== Segment start ==

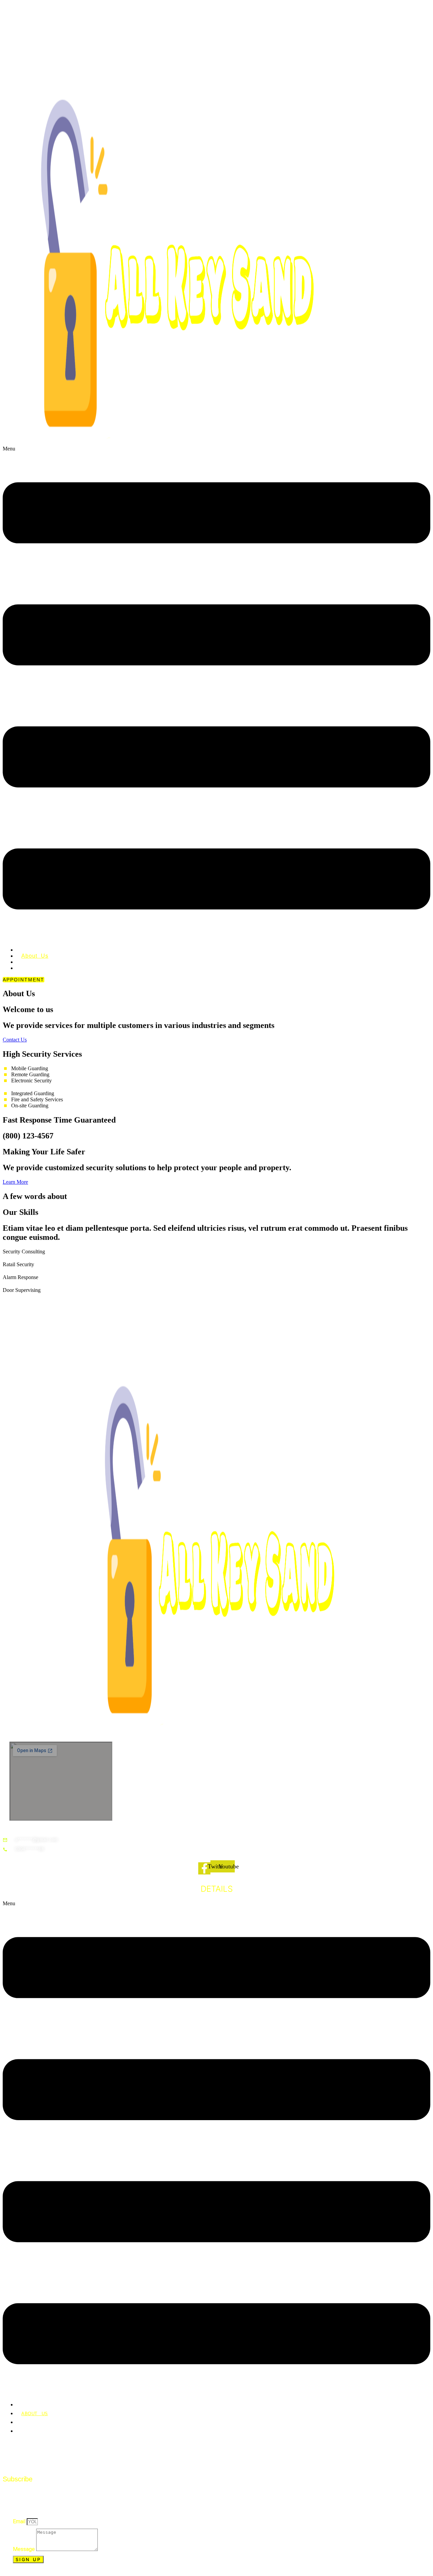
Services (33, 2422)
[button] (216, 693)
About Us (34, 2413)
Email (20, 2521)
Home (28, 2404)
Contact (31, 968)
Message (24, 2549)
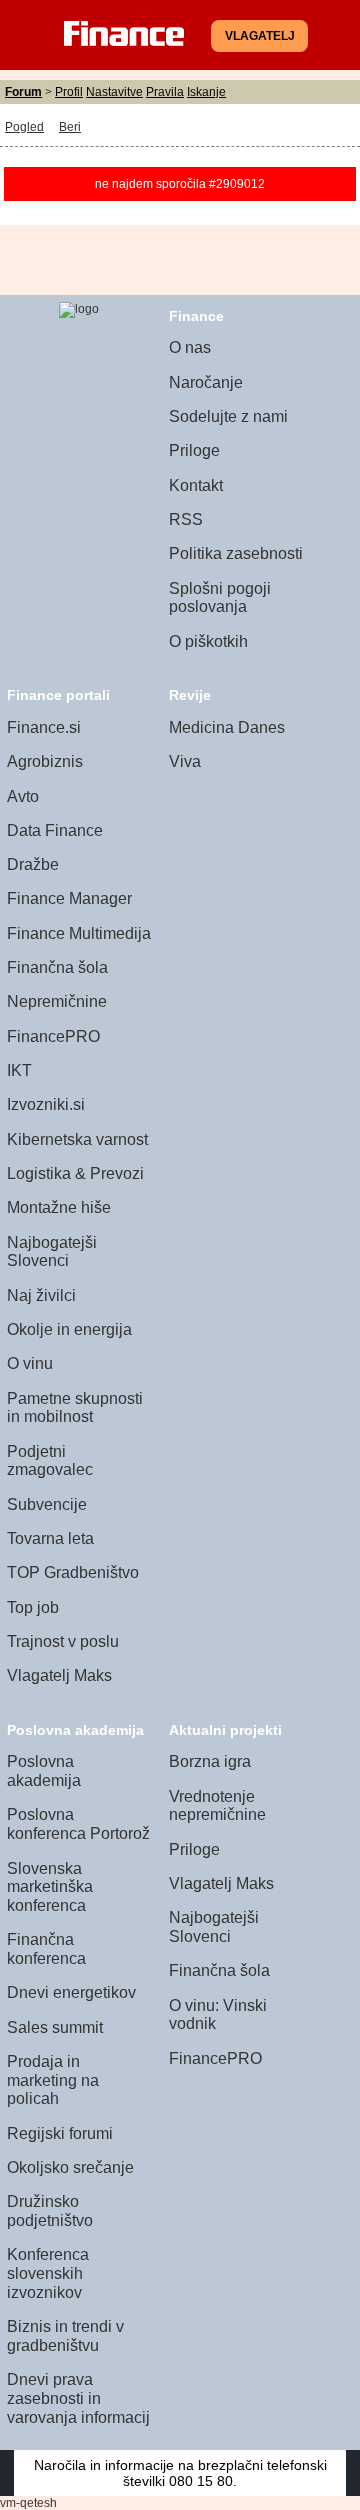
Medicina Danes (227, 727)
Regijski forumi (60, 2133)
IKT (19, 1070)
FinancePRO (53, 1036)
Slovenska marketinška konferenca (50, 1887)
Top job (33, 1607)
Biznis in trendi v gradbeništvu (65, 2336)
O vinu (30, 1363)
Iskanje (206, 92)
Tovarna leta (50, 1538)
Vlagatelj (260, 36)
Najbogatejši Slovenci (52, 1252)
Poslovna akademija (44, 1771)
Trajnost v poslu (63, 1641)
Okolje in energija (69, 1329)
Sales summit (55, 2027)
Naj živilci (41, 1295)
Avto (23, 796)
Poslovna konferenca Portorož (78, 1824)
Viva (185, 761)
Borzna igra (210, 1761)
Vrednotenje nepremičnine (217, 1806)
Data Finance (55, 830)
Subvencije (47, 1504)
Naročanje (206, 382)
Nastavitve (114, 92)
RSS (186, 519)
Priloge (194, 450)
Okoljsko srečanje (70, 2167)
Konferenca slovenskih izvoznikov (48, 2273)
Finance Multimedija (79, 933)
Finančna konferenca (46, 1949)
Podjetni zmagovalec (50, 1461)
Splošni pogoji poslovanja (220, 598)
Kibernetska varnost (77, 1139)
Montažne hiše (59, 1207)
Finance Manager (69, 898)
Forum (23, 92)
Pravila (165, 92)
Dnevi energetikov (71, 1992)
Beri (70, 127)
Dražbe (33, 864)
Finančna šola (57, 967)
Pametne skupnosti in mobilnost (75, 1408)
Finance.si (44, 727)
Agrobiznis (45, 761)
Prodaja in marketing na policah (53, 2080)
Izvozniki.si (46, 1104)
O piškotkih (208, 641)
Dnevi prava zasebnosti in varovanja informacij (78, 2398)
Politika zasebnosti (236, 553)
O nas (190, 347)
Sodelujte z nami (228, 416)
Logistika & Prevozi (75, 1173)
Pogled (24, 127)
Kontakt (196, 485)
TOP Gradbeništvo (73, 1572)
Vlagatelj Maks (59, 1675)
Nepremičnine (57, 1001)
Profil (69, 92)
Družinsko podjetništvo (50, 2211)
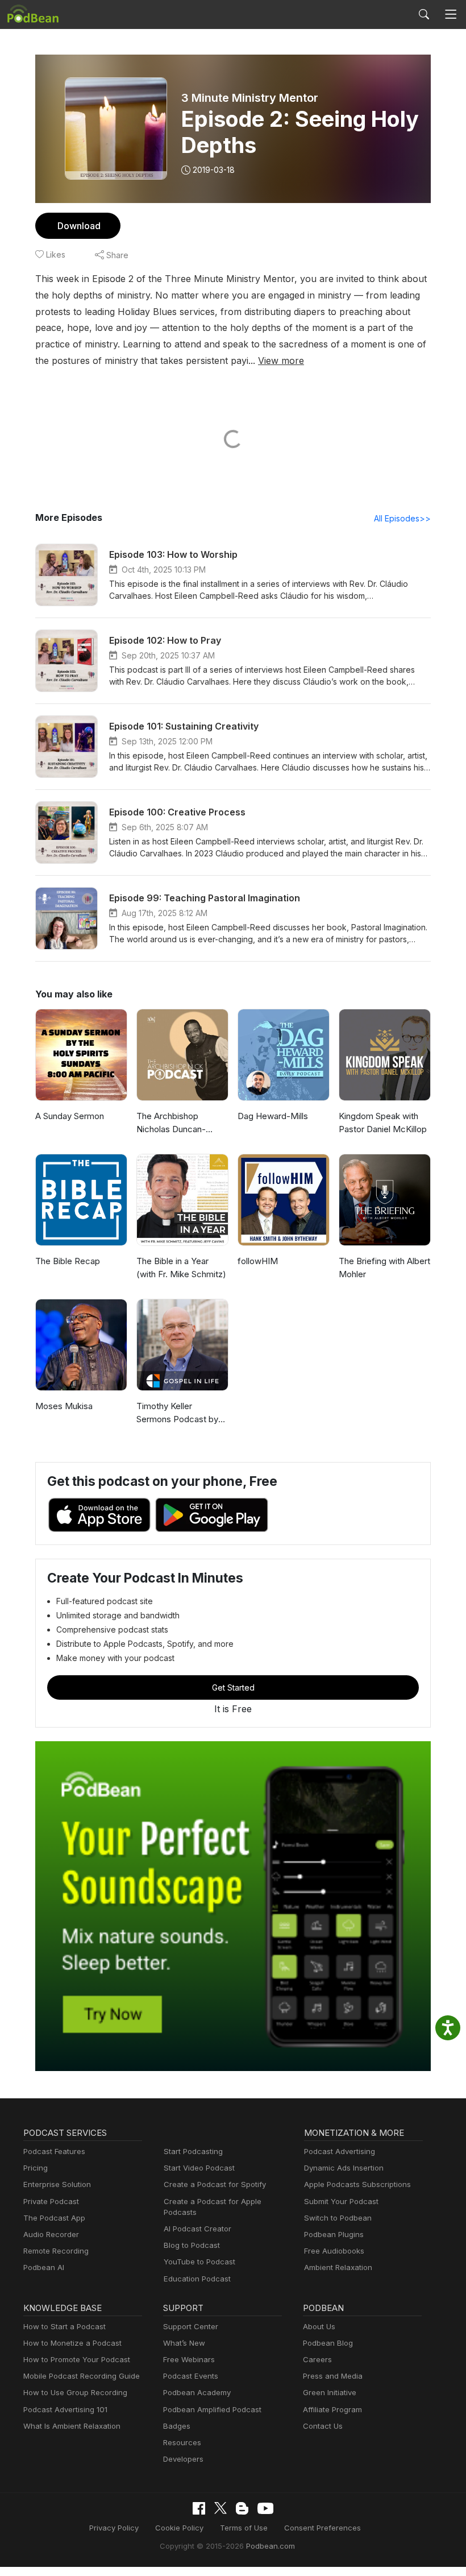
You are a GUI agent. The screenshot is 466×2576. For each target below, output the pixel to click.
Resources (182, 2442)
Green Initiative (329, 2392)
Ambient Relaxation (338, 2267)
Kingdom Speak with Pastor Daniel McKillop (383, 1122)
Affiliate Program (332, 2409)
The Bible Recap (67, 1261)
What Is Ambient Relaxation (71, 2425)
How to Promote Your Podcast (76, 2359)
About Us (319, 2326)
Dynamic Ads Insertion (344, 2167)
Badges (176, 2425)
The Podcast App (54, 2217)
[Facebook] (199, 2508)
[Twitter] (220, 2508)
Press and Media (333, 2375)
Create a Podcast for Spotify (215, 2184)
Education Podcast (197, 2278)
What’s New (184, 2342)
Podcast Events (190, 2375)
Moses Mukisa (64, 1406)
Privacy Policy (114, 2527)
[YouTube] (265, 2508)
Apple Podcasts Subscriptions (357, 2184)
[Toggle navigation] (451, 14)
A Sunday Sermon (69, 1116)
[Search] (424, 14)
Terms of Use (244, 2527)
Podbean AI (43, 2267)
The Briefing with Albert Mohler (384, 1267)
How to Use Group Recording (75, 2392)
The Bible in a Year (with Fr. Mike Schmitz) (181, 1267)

== Segment end ==

**EXERCISE REQUIREMENTS**
Scan the lines above for the word "Dnevi". Return each one that has it.

**SOLUTION**
Dnevi energetikov (71, 1992)
Dnevi prava zasebnosti in varovanja informacij (78, 2398)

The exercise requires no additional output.